But as fiend says they aren't going back to nature, there getting retried under the excuse of neglect.

Just happened at ansteys bmc meeting voted to retro all the neglected trad routes there!
Title: Re: Bolted lower-offs on select trad routes??
Post by: DAVETHOMAS90 on October 21, 2021, 12:19:25 am
But as fiend says they aren't going back to nature, there getting retried under the excuse of neglect.

Just happened at ansteys bmc meeting voted to retro all the neglected trad routes there!


What a crock 'o bullocks  :-\

Who the f' are the BMC? Which trad routes? It's OK, we'll refer to it as a BMC meeting, to pass it all off.

Sorry if I've quoted you out of context there macca.
Title: Re: Bolted lower-offs on select trad routes??
Post by: cheque on October 21, 2021, 07:07:54 am
This meeting I imagine. (https://community.thebmc.co.uk/Event.aspx?id=4297)
Title: Re: Bolted lower-offs on select trad routes??
Post by: andy moles on October 21, 2021, 07:31:37 am

Dealing with tat: I have a single edge razorblade (gear joke goes here) duct-taped to the back of my helmet. It’s unobtrusive and you don’t forget it unless you forget the helmet. I’ve used it a few times to tidy up abseil tat or chop a rope.


I like it. I might try taping mine to the front of my helmet with the blade slightly proud of the rim, so I can go Peaky Blinders on retro boltpeggers and people who can't equalise tat.
Title: Re: Bolted lower-offs on select trad routes??
Post by: andy moles on October 21, 2021, 08:03:22 am
IMHO it should be an evolution, we should now be trying to step up to the challenge the rock presents.

I can totally see the appeal of this hardline attitude - it's simple and pure.

But then you start to think of specific cases.

I've cited Barbarossa before, so let's take Space Case at Craig y Forwyn. It's a mainly trad-protected route, with a (pointless) peg right next to a good cam slot and a couple of threads low down. Just below its upper crux there is a shiny expansion bolt (a replacement of the bolt Andy Pollitt placed for the FA).

It has been led without the bolt at E8 - which entails a pumpy, hard-to-read 6b sequence with groundfall potential from 20m. With the bolt, it's a brilliant, goey, balanced E6.

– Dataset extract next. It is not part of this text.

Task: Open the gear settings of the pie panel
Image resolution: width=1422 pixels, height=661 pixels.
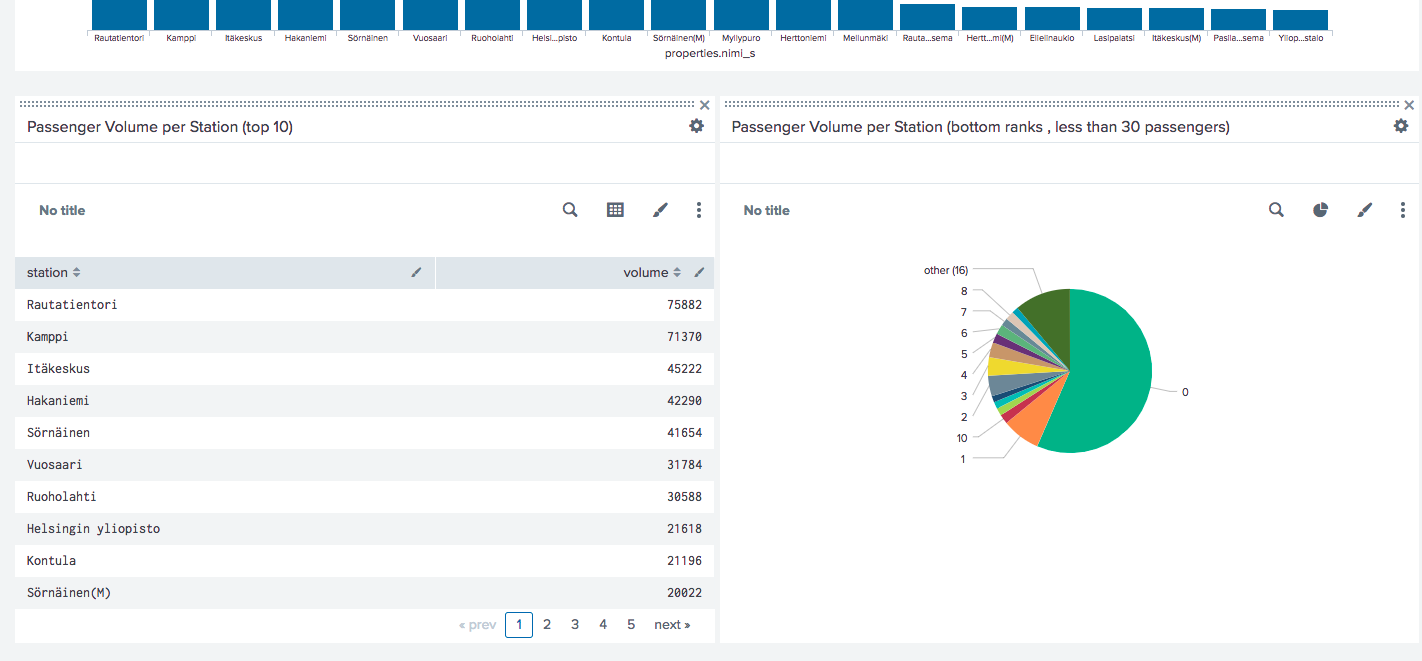Action: coord(1401,126)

Without the bolt, a few people would probably still headpoint it, and a very few maybe flash or on-sight it. But for plenty of others it would become unjustifiable to lead. And that's OK, really - you can still top-rope it if you want to enjoy the climbing. Unless you believe leading routes is somehow important, it's no great loss. But in adhering to the pure trad ethic, what has actually been gained?
Title: Re: Bolted lower-offs on select trad routes??
Post by: Kingy on October 21, 2021, 08:24:32 am
But as fiend says they aren't going back to nature, there getting retried under the excuse of neglect.

Just happened at ansteys bmc meeting voted to retro all the neglected trad routes there!

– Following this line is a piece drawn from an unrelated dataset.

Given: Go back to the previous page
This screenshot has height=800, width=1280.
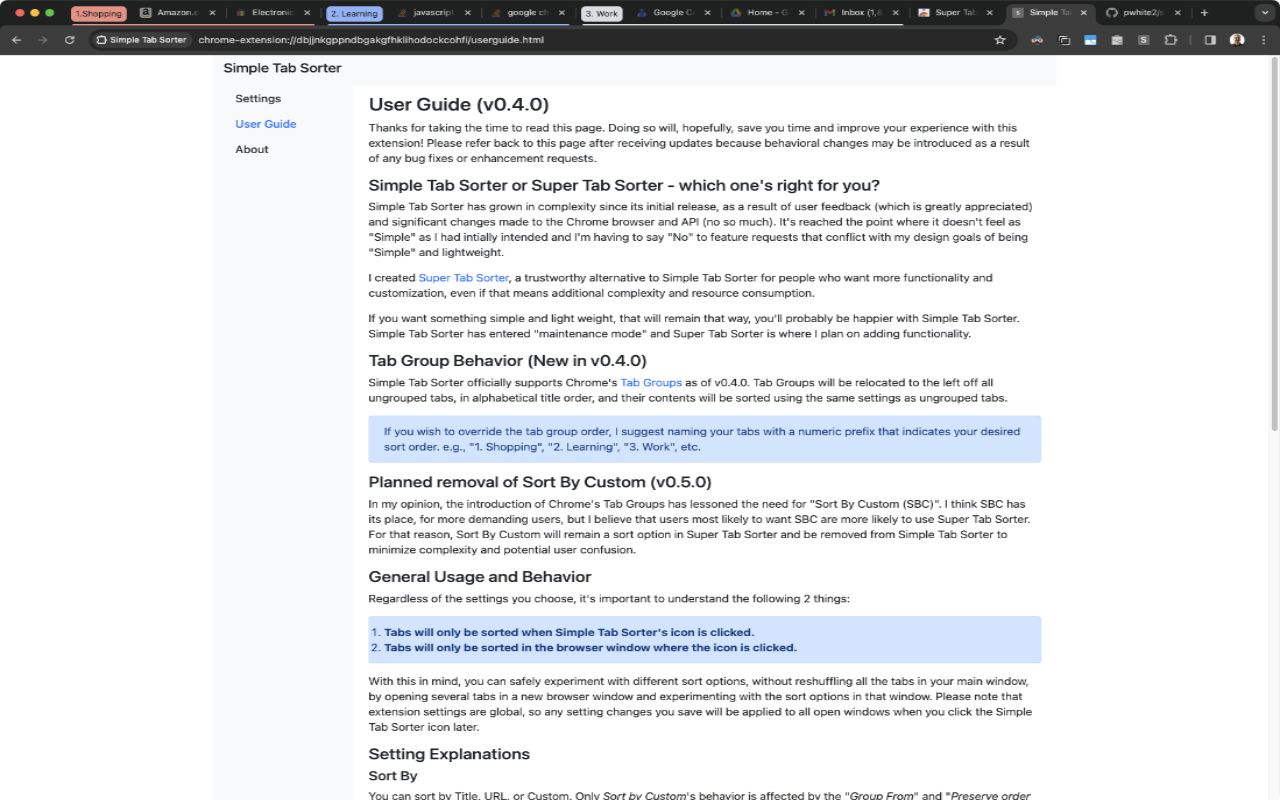Looking at the screenshot, I should point(16,40).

I see what is happening with retroing which I am uncomfortable with. I was making a general point about route traffic in general. This would apply to obscure routes in the Lancs quarries where no retroing would be entertained by the locals
Title: Re: Bolted lower-offs on select trad routes??
Post by: northern yob on October 21, 2021, 08:28:01 am
what has actually been gained?

A natural E8 that doesn’t resort to a hole being drilled in the rock.

There are plenty of routes at E6 that accept the challenge presented, without resorting to a drill in north Wales. If you’ve done them all, there’s plenty of sport routes at the required level to go at too, if you’ve done all those then there’s always England…..
Title: Re: Bolted lower-offs on select trad routes??
Post by: northern yob on October 21, 2021, 08:47:24 am

Does this also apply to accepting the onsight challenge and improving ethics from headpointing to ground-upping to flashing to onsighting??

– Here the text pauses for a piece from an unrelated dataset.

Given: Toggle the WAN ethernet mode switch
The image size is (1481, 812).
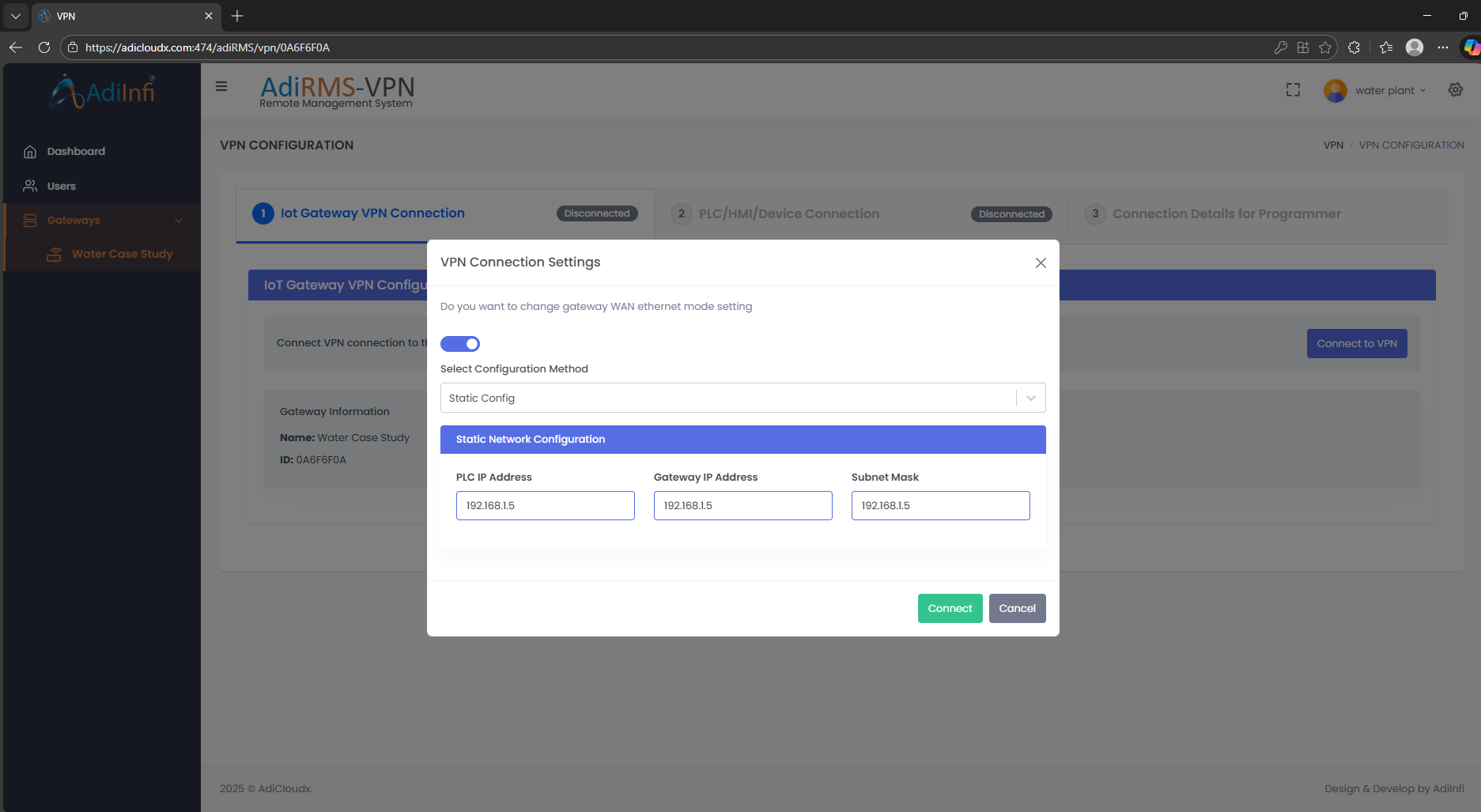Looking at the screenshot, I should point(459,344).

People can climb in whatever style they want as long as they aren’t drilling holes or wielding hammers as far as I’m concerned

I know which style I think is superior, it doesn’t mean I always climb in it….
Title: Re: Bolted lower-offs on select trad routes??
Post by: northern yob on October 21, 2021, 09:02:46 am

The question I have: In cases where the shitty top-outs and descents are highly likely to contribute to that neglect, and where lower-offs / ab points are likely to solve that issue - if you're not going to put those lower-offs / ab points in, HOW are you going to halt the neglect and preserve the trad??

(Genuine question, not baiting)

I don’t think there is anyway to halt the decline, I think trad will probably make some kind of comeback in the future, these things tend to be in cycles.

I don’t think diluting the challenge with lower offs will help preserve trad climbing.

Ab points is a whole other issue

Sorry fiend but your esoteric, pile of shit choss fests are collateral damage. They aren’t gonna preserve trad climbing with or without lower offs. As fun as they may be.
Title: Re: Bolted lower-offs on select trad routes??
Post by: andy moles on October 21, 2021, 09:14:50 am
what has actually been gained?

A natural E8 that doesn’t resort to a hole being drilled in the rock.


No question. But what is the intrinsic value of that?
Title: Re: Bolted lower-offs on select trad routes??
Post by: Fiend on October 21, 2021, 09:21:41 am
Sorry fiend but your esoteric, pile of shit choss fests are collateral damage. They aren’t gonna preserve trad climbing with or without lower offs. As fun as they may be.
Now now, that's quite off target. The more adventurous routes I like are almost invariably quite conventional sea-cliff stuff on the North Wales coastline, and entirely unsuitable (logistically and ethically) for lower-offs.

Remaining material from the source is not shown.